ETF Trends
ETF Trends

Infrastructure Capital Advisors has partnered with Virtus ETF Solutions to launch the first exchange traded fund that specifically targets high yielding liquid preferred securities issued by real estate investment trusts.

On Wednesday, Infrastructure Capital Advisors rolled out the InfraCap REIT Preferred ETF (NYSEArca: PFFR). PFFR has a 0.45% expense ratio.

“PFFR is one of the newest products to overlap the newly added 11th sector in the S&P 500 and allows investors to invest in the real estate industry without having to select individual companies,” Jay D. Hatfield, Co-founder and President of InfraCap, said in a note. “We also believe it will be extremely attractive to investor’s looking for income in a yield-stretched market.”

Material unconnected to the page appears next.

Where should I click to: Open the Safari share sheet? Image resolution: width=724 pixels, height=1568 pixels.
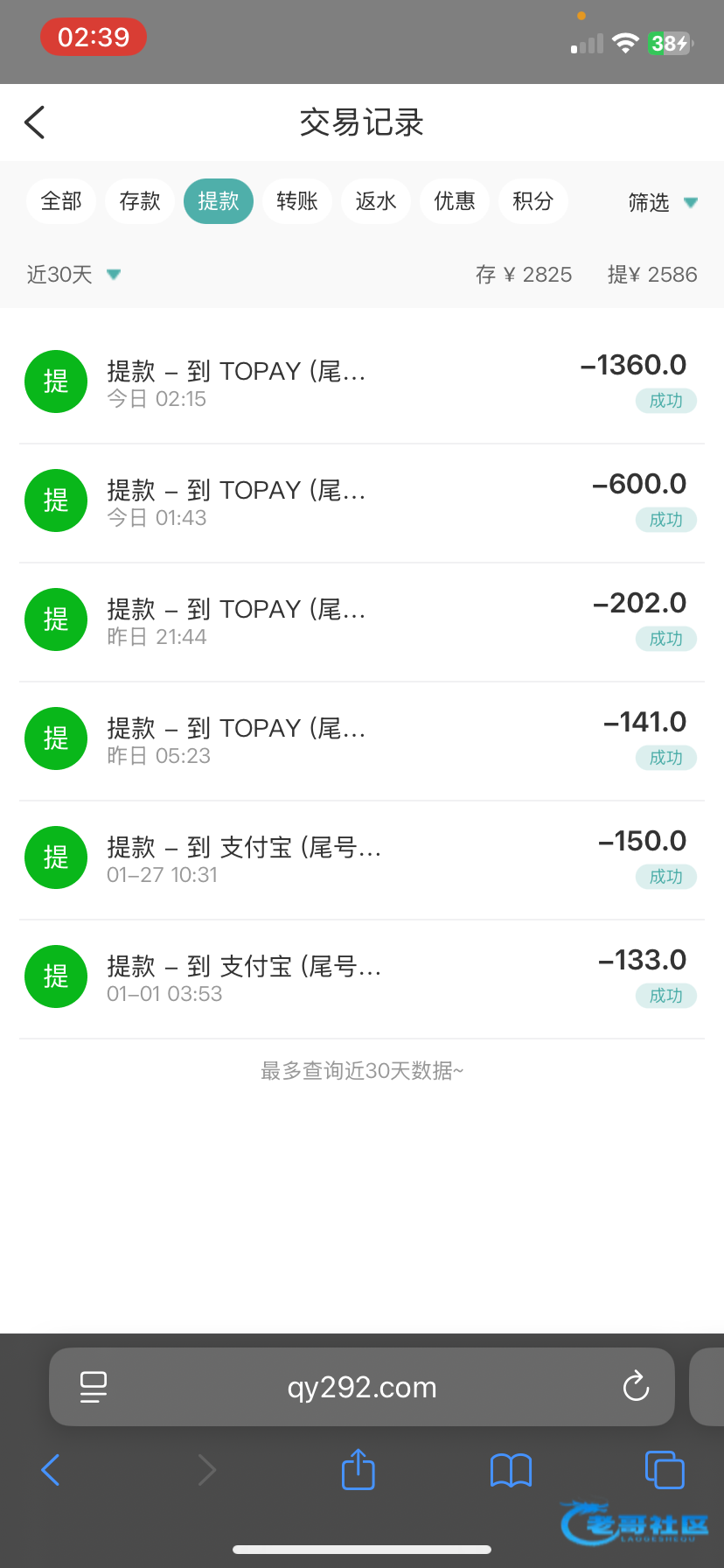(358, 1470)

The new ETF will try to reflect the performance of the Indxx REIT Preferred Stock Index, which is comprised of preferred securities listed on U.S. exchanges that are issued by REITs.

Preferred stocks are a type of hybrid security that show bond- and equity-like characteristics. The shares are issued by financial institutions, utilities and telecom companies, among others. Within the securities hierarchy, preferreds are senior to common stocks but junior to corporate bonds. While preferred securities represent ownership interest in a company, preferred stockholders usually have no voting rites with respect to corporate matters of the issuer, but preferred securities have rights and characteristics similar to debt instruments. Additionally, preferred stocks issue dividends on a regular basis, but investors don’t usually enjoy capital appreciation on par with common shares.

REITs are securities that trade like a stock and invest in real estate directly through property ownership or mortgages. Consequently, revenue are mainly generated through rents or interest on mortgage loans. To qualify for special tax considerations, the asset also distributes the majority of income, about 90% of taxable profits, to investors as dividends, and receive at least 75% of that income from rents, mortgages and sales of property.

To be included in PFFR’s underlying index, components must be a prefrred security from a U.S. REIT with $75 million or more in market capitalization, an average monthly trading volume of 250,000 shares or more for 6 months and a yield to worst of 3% or more.

The fund will include REITs that involved in mortgage, office properties, hotels, healthcare, shopping centers and others.

Top holdings include VEREIT Inc 10.9%, WellTower Inc 10.1%, Alexandria Real Estate 6.2%, Felcor Lodging Trust 6.0% and National Retail Properties 5.3%.

As of December 31, 2016, the underlying index showed a 30-day SEC yield of 6.77% and an average yield-to-worst of 6.66%.